• [WHAT THE TASK ASKS] Could you give back every entry below exactly, with the pictures dropped?

(Saved data entries)
▬▬▬▬▬▬

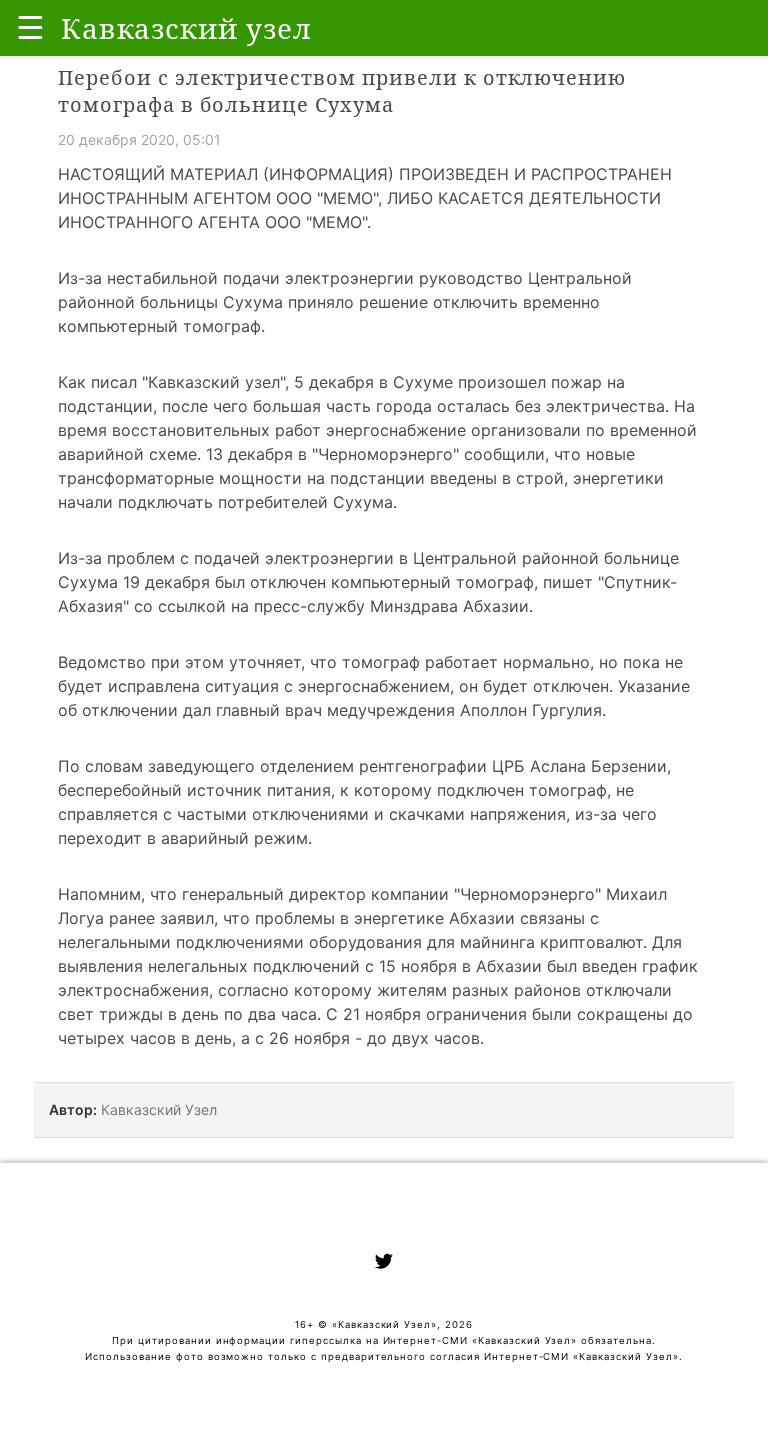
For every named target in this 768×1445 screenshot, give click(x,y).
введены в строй (497, 478)
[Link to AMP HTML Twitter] (384, 1264)
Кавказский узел (214, 382)
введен (609, 966)
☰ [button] (30, 27)
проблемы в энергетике (349, 918)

▬▬▬▬▬▬

• [THE ANSWER]
For every named target in this 768×1445 screenshot, give click(x,y).
введены в строй (497, 478)
[Link to AMP HTML Twitter] (384, 1264)
Кавказский узел (214, 382)
введен (609, 966)
☰ [button] (30, 27)
проблемы в энергетике (349, 918)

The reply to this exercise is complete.